Morrisey leads six-state letter to President Biden
CHARLESTON — West Virginia Attorney General Patrick Morrisey led a six-state coalition writing that state attorneys general will be vigilant in watching for and opposing federal overreach, especially when such action puts jobs and civil liberties at risk.
The letter, sent Wednesday, encourages the newly sworn President to be mindful of the U.S. Constitution’s separation of powers and the authority of sovereign states relative to that of the federal government.
Should the new administration govern in a manner inconsistent with those tenets, the attorneys general contend it will be their responsibility and duty to challenge the administration’s actions in court.
“The President cannot cut constitutional corners or shirk statutory strictures without inevitably doing more harm to our country than good,” Morrisey led in writing. “The foundations of our republic and American life are embedded within our Constitution’s carefully crafted design. Accordingly, today by this letter we respectfully urge you when pursuing your policy priorities to honor the core constitutional tenets which should be appreciated and respected by every person entrusted with the honor and burdens of the presidency.”
Standing up against federal overreach is familiar ground for West Virginia.
Morrisey successfully blocked former President Obama’s so-called Clean Power Plan and Waters of the United States rule, continuing involvement in efforts that led to the repeal of both items, thus saving an untold number of jobs.
The coalition’s letter urges the new administration to respect individual constitutional rights, as well as limited federal power, limited presidential power and the need for keeping the administrative state in check.

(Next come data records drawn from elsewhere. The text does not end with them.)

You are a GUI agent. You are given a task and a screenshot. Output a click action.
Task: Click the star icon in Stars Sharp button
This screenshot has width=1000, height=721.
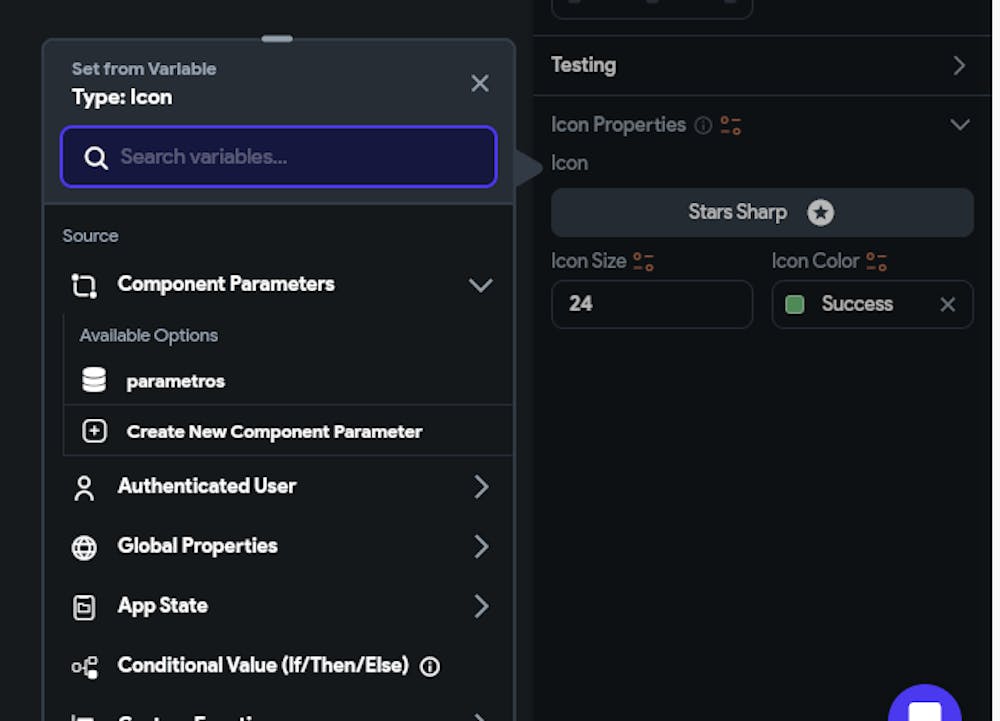point(821,212)
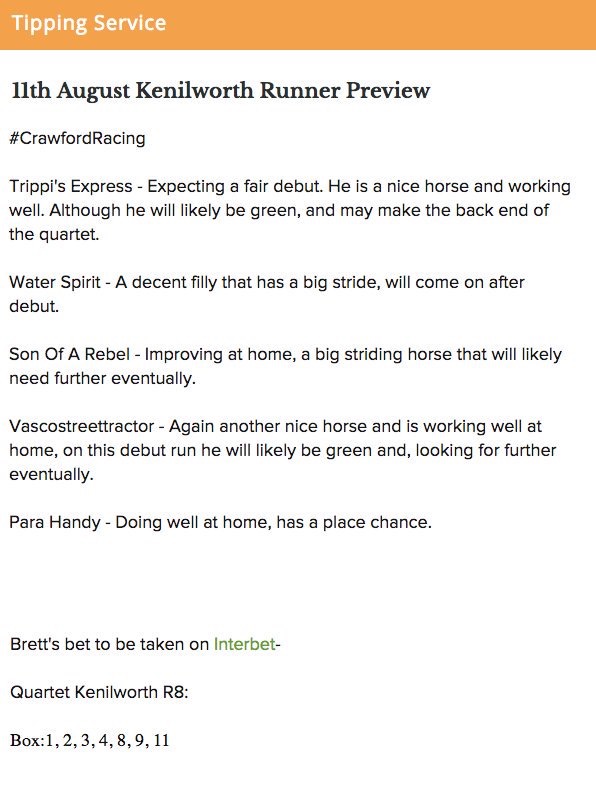Viewport: 596px width, 792px height.
Task: Click the orange header bar
Action: click(x=298, y=25)
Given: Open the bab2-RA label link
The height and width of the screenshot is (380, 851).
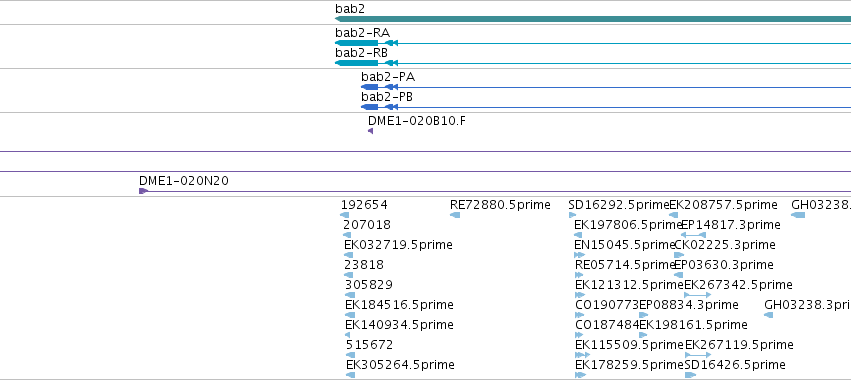Looking at the screenshot, I should [363, 33].
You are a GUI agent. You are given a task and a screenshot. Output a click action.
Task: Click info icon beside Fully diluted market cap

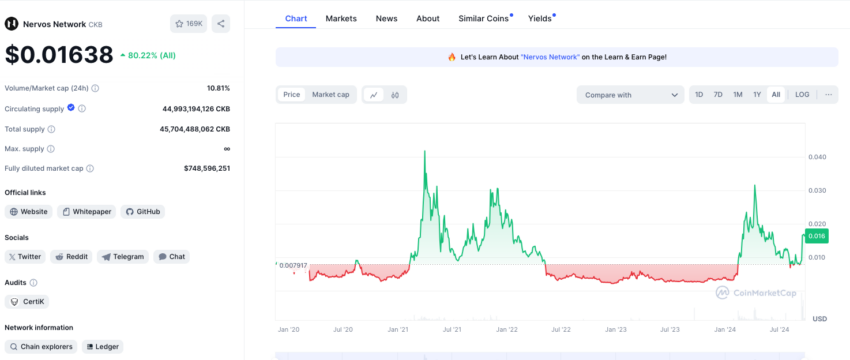90,169
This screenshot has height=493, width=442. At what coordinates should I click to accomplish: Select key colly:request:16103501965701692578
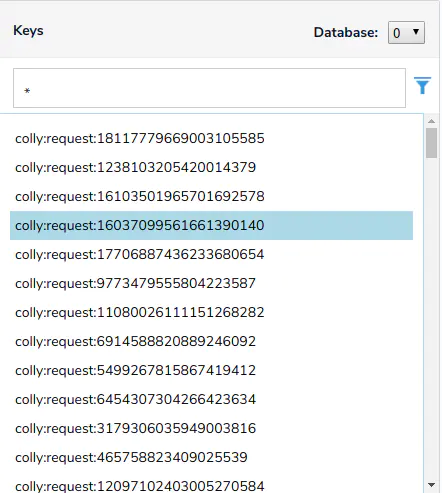(x=211, y=196)
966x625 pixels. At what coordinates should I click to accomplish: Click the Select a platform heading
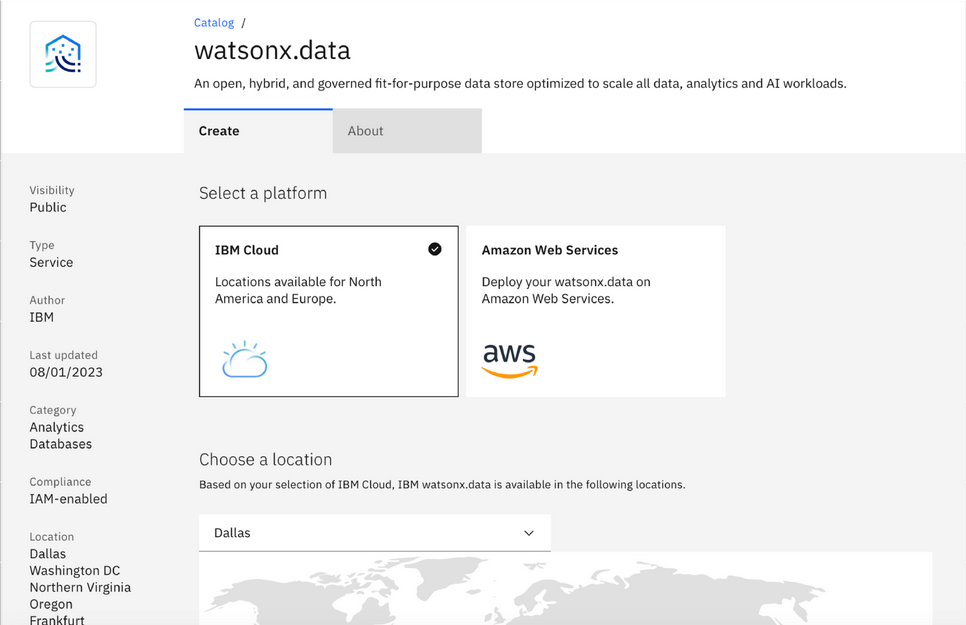click(x=263, y=193)
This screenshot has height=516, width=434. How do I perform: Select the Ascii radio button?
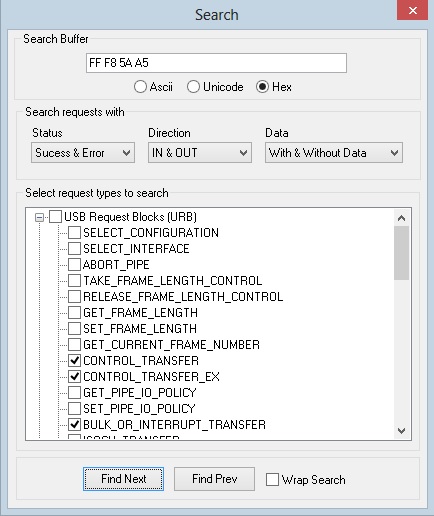point(140,87)
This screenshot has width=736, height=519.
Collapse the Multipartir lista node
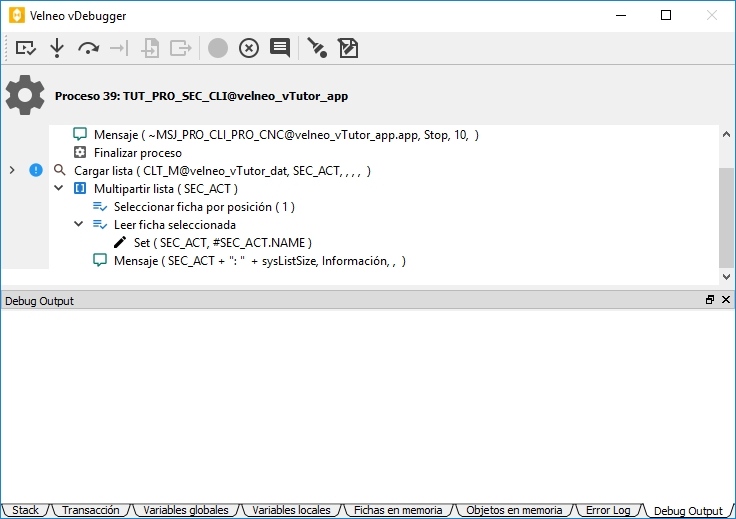tap(60, 189)
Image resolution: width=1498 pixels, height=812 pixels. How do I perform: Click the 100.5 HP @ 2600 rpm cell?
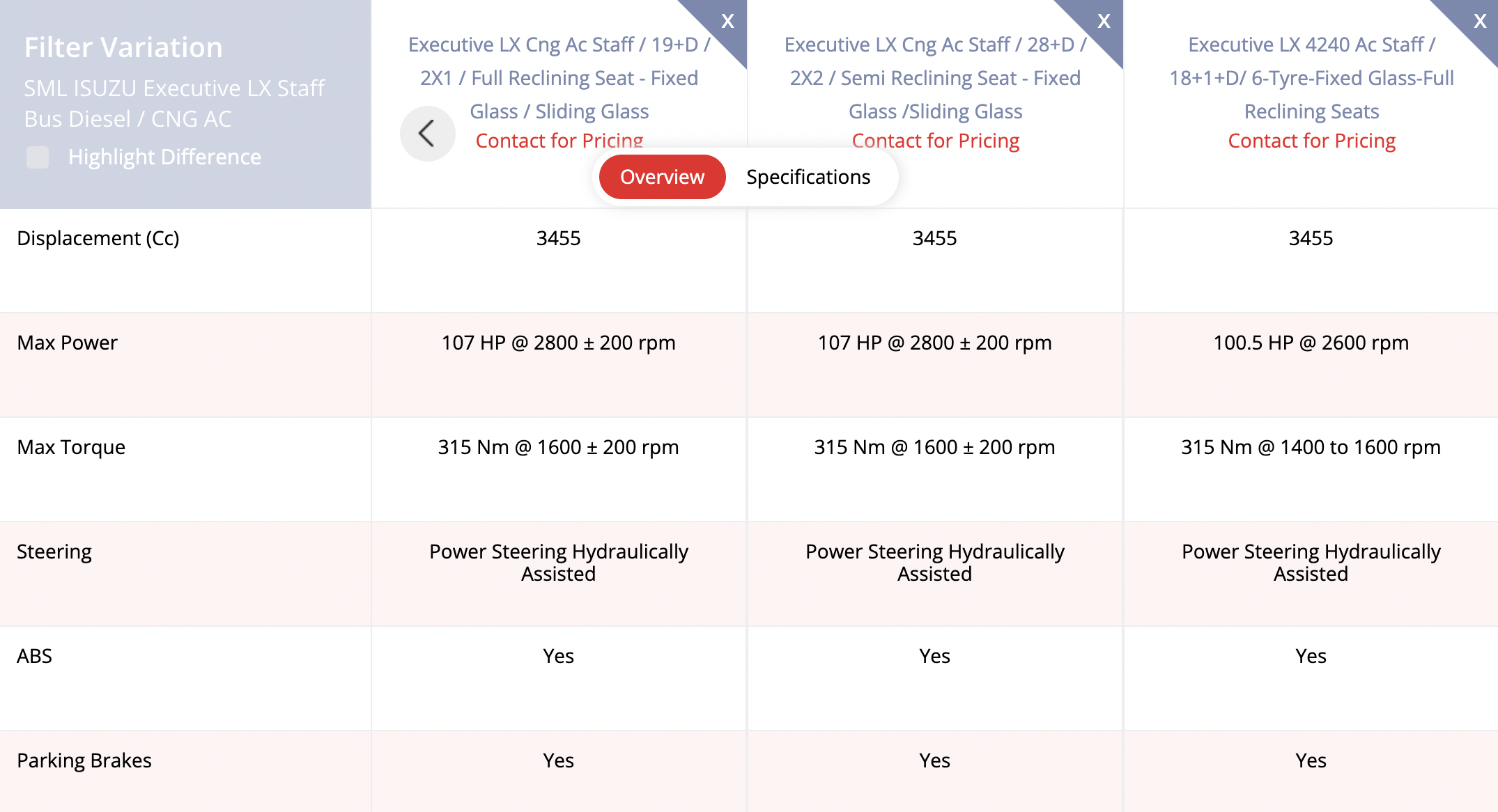pyautogui.click(x=1311, y=343)
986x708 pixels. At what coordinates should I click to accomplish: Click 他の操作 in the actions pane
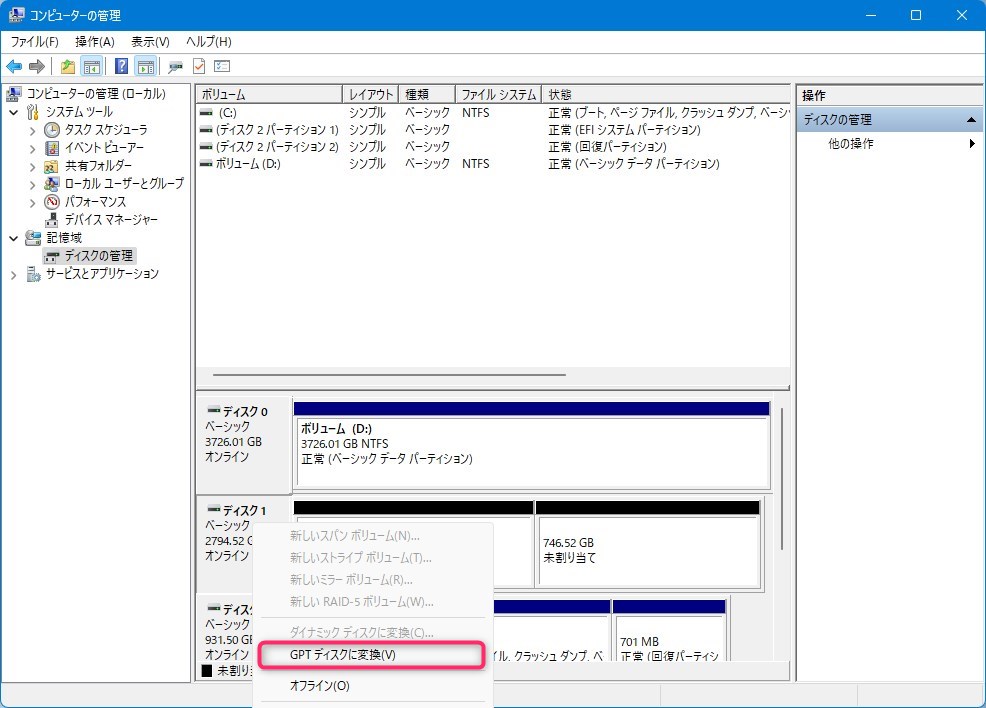click(851, 144)
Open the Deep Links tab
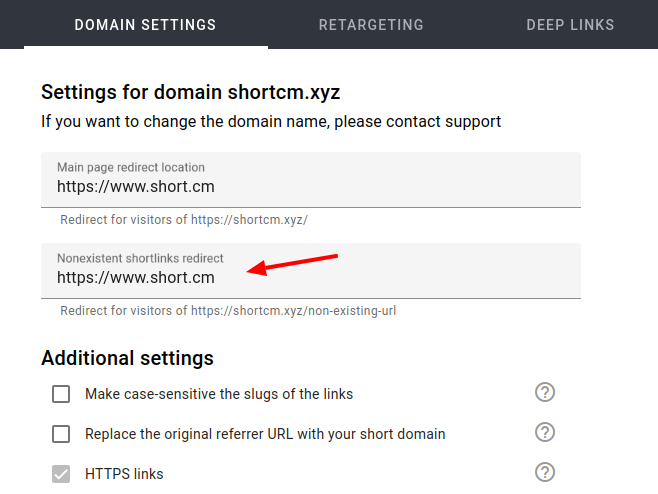Image resolution: width=658 pixels, height=494 pixels. [x=570, y=25]
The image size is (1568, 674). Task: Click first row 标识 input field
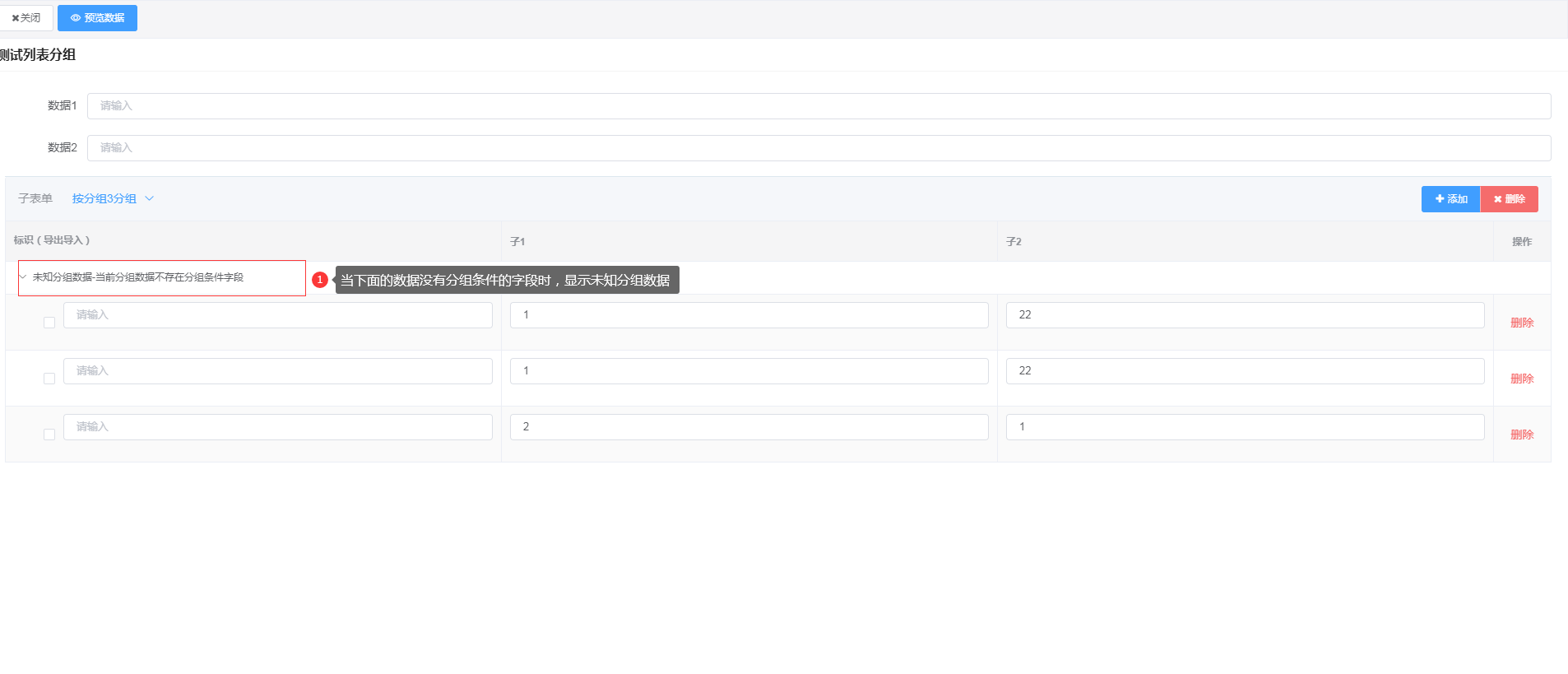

The attorneys general note particular concern for the constitutionally guaranteed rights to religious liberty and to keep and bear arms. With regard to limited federal power, they contend the Constitution delegates a very limited sphere of influence to the federal government and leaves the remainder for states and their citizens to address.
While recognizing the executive branch has much power, the coalition writes the Constitution limits a president’s authority to bypass Congress. It also notes various federal laws require the president to constrain his executive agencies.
West Virginia led the letter with support from attorneys general in Arkansas, Indiana, Mississippi, Montana and Texas.